6. Decoder contract ships alongside (RFC 0012).

## Unresolved

- **Backpressure / flow control** — Arrow Flight gives us this; JSON-Patch over WebSocket needs explicit windowing. Defer design to RFC 0009a.
- **Signing / provenance** — `provenance` field is freeform today. A future RFC may bind it to W3C Verifiable Credentials for multi-party scenes.
- **Ontology evolution policy** — component deprecation vs addition. Propose: additions by PR, removals by RFC + 2-version deprecation window.

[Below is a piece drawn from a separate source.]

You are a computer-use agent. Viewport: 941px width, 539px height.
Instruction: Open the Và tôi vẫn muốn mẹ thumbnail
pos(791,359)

## Prior art (primary sources only)

- **OpenTelemetry** — unified logs/metrics/traces model, semantic conventions, collector pattern. [spec](https://github.com/open-telemetry/opentelemetry-specification)
- **Apache Arrow + Flight** — columnar + streaming IPC. [docs](https://arrow.apache.org)
- **Rerun `.rrd`** — Arrow-backed multimodal recording; timeline-keyed; entity-path hierarchical. [rerun-io/rerun](https://github.com/rerun-io/rerun)
- **LeRobot dataset** — neutral HDF5/Arrow robot-learning format (rerun-io/lerobot). Sparse semantic episodes.
- **ROS bag / rosbag2** — multi-topic timestamped record-and-replay.
- **JSON-LD** — schema mapping via `@context`. We borrow the mapping idea, reject the RDF triple expansion.
- **USD composition arcs** — layered semantic overlays on 3D scenes.
- **CRDT delta streams** (Yjs, Automerge) — sparse merge semantics for distributed edits.
- **MCP (Model Context Protocol)** — tool call / resource semantic conventions.
- **W3C VC / DID** — provenance signing.

## Future work

- **RFC 0012 — Decoder contract.** What a render / sim / agent / generator consumer declares + emits. Ships with this RFC.
- **RFC 0013 — Ontology v2.** Affordances, counterfactual branches, belief components, narrative-beat timelines.
- **RFC 0014 — Federated streams.** Cross-org XRAI federation (who can subscribe / author / sign).
- **RFC 0015 — Neural-renderer decoder profile.** Diffusion / 3DGS / NeRF conditioning on SSE streams.
- **Lance cold-storage tier** for archived SSE corpora.
- **Auto-mapping from examples.** Given N input samples + M desired SSE outputs, synthesize a candidate mapping via LLM + constraint solver.

## Adoption signals

- ≥3 non-Portals sources publish mappings in the public registry within 6 months.
- ≥2 decoders outside Portals (e.g. a Houdini HDA, a Blender importer, a LangGraph agent) consume SSE natively.
- 1 live demo: ARKit → SSE → LLM agent → procedural VFX decoder → Unity renderer, end-to-end, on device.
- CVPR / SIGGRAPH paper citing XRAI SSE as a shared substrate.